Mora regarded the OLC memo as lengthy and seemingly sophisticated, but otherwise identical to the Beaver brief he had already argued against. Mora argued against the conclusions of the OLC memo, arguing that the OLC memo was "fundamentally in error" and "virtually useless as guidance... and dangerous." With Walker's encouragement to share his views, he circulated an opposing draft memo, entitled "Proposed Alternative Approach to Interrogations".
But, according to Mora, contributions from members of the Working Group began to be rejected if they did not conform to what was already in the OLC memo, and Walker, the head of the Working Group, said of his arguments, "I disagree and moreover I believe [the General Counsel of the Defense Department] disagrees." Mora evaluated the work being prepared by the Working Group as containing "profound mistakes in its legal analysis" and as "unacceptable". Mora met with DOD General Counsel Haynes who disagreed with Mora's arguments.
Walker invited the author of the OLC memo, John Yoo, to meet with the senior DOD lawyers, both uniformed and civilian at the Pentagon, which Yoo did twice, explaining the cases in detail and the president's authority and responding to all questions. Mora met with Yoo, who defended the Justice Department's legal analysis, and told Mora the president had the authority to order the application of torture, not that he should but that the commander in chief had the authority to do so for the safety of the nation. Mora then met with Haynes, and advised him of his opinion that the Working Group's legal analysis, taken from the Department of Justice legal memorandum, was flawed, and should be put in a drawer and "never... see the light of day again." The Working Group never relied upon the extreme power of the commander in chief as the additional techniques they recommended did not approach what could be construed as torture.[clarification needed] The Working Group voted unanimously to send forth the recommended techniques to Secretary Rumsfeld, who adopted the majority of them. The Administration later asked the Justice Department to review the adopted techniques, which they did, finding them consistent with law. John Yoo did not participate in the later analysis.

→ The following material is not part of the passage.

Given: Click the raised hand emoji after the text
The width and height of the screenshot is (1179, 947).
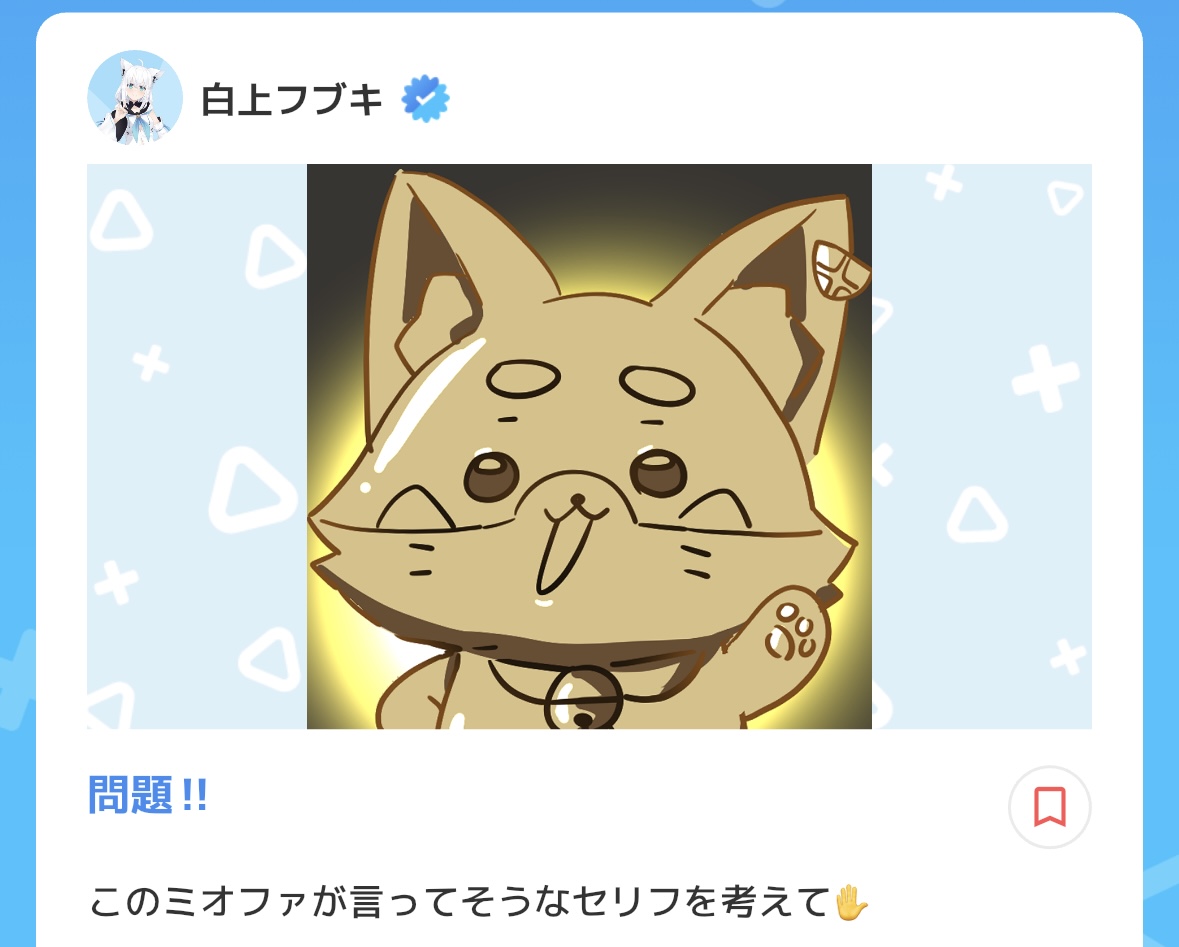Looking at the screenshot, I should pos(852,902).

After that, Mora never saw a final report of the Working Group, and assumed that it had been abandoned. He learned otherwise only in May 2004, when he heard it referenced in televised reports on the Abu Ghraib scandal, and received confirmation from the deputy general counsel of the Air Force that a final draft of the Working Group's report had been signed out and delivered to the Joint Task Force Guantanamo commander, Major General Geoffrey Miller, who had also been subsequently sent to Abu Ghraib to "Gitmo-ize" it. Mora is a senior fellow at the Carr Center for Human Rights of the John F. Kennedy School of Government at Harvard University.
For his efforts, Mora was honored with the John F. Kennedy Profile in Courage Award in 2006, which is administered by the John F. Kennedy Library Foundation.[7]